Morning Commentary: Asia softens amid cautious tone; new Peru bonds rise; Burgan Bank bonds drop

By Christine Van Dusen

Atlanta, Aug. 19 – Asian bonds were softer at the start of Wednesday’s session and five-year credit default swaps spreads were well-bid as concerns about China kept equity markets volatile.

“Cautious tone in Asian credits as the Shanghai composite remained volatile, trading down 5% and then recovering to close up 1% with speculation on further [reserve requirement ratio] cuts [for banks],” a London-based trader said. “Investment-grade cash managed to hold in broadly unchanged while credit default swaps underperformed, moving 3 bps to 10 bps wider.”

Bonds from Korea moved a couple of bps wider, he said.

India closed firm, with Icici Ltd.’s 3 1/8% 2020 trading down at 161 bps,” he said. “Thailand cash was unchanged.”

Looking to Turkey, sovereign bonds were weaker after the central bank decided to keep rates unchanged, a trader said.

“We continue to see interest in five-year Turkey banks and corporates at the tights to the sovereign,” he said. “[Akbank TAS]'s 2025 felt heavy, as it’s probably the one bond the Street is long of against the shortened bank paper they are short of.”

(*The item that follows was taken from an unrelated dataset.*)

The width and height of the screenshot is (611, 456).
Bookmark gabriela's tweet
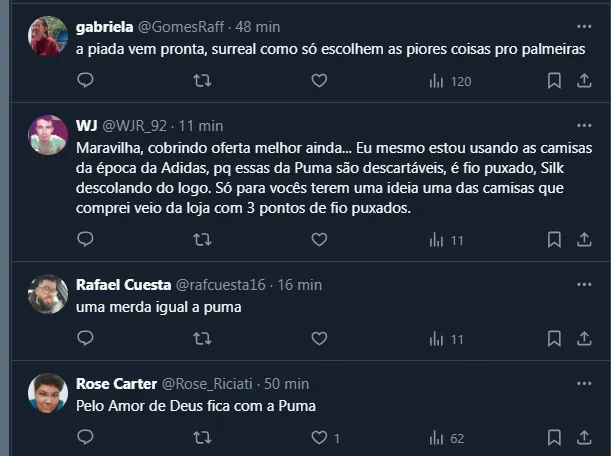click(554, 81)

The new issue of notes from Peru – $1.25 billion 4 1/8% notes due 2027 that priced Tuesday at 99.766 to yield 4.15%, or Treasuries plus 195 bps – traded between 100.125 and 100.625 on Wednesday morning, a New York-based trader said.

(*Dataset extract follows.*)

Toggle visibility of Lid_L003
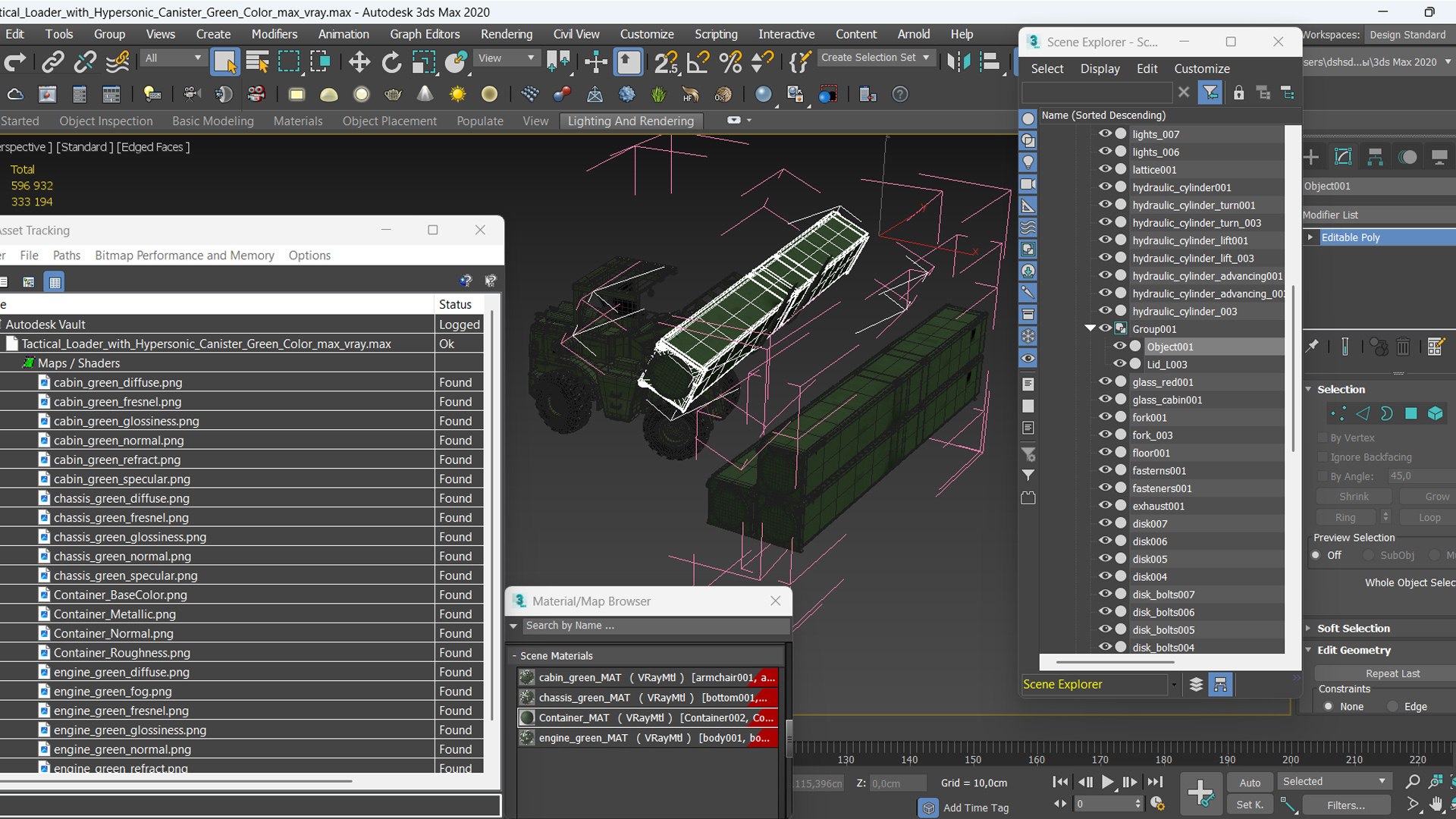This screenshot has width=1456, height=819. tap(1119, 364)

Citigroup and JPMorgan were the bookrunners for the Securities and Exchange Commission-registered deal.

In other trading, South Africa-based Eskom Holdings SOC Ltd.’s curve is now 100 bps wider on the month, another trader said.

Ukraine bonds don't budge

From Ukraine, trading was quiet with low volumes and mostly unchanged prices, said Fyodor Bagnenko, a fixed income trader from Dragon Capital.

“Some positive industrial production data and ominous articles about a potential escalation in the East were not enough to move the market either way,” he said.

Burgan Bank in focus

Market-watchers were also paying attention to Kuwait-based Burgan Bank SAK, which on Tuesday morning received approval from the central bank to redeem its 7 7/8% notes due in 2020 with $400 million outstanding.

“The bonds subsequently dropped substantially,” a trader said.

There’s a lot of uncertainty surrounding the possibility of following through with the redemption, he said.

“The bank has actually so far only received the approval to redeem the bonds but has made no further statement to a redemption,” he said. “We assume that Burgan Bank will go forward and redeem the bonds.”

Shareholders could benefit from the bonds’ redemption, he said, given the high coupon.

“We think that Burgan Bank is currently evaluating whether to call the bonds,” he said. “Given the 30-day notice period, it still has time until end-August if it wanted to do so. It would however not be unheard of if the bank will pay more or choose to buy back the bonds in order to appease investors.”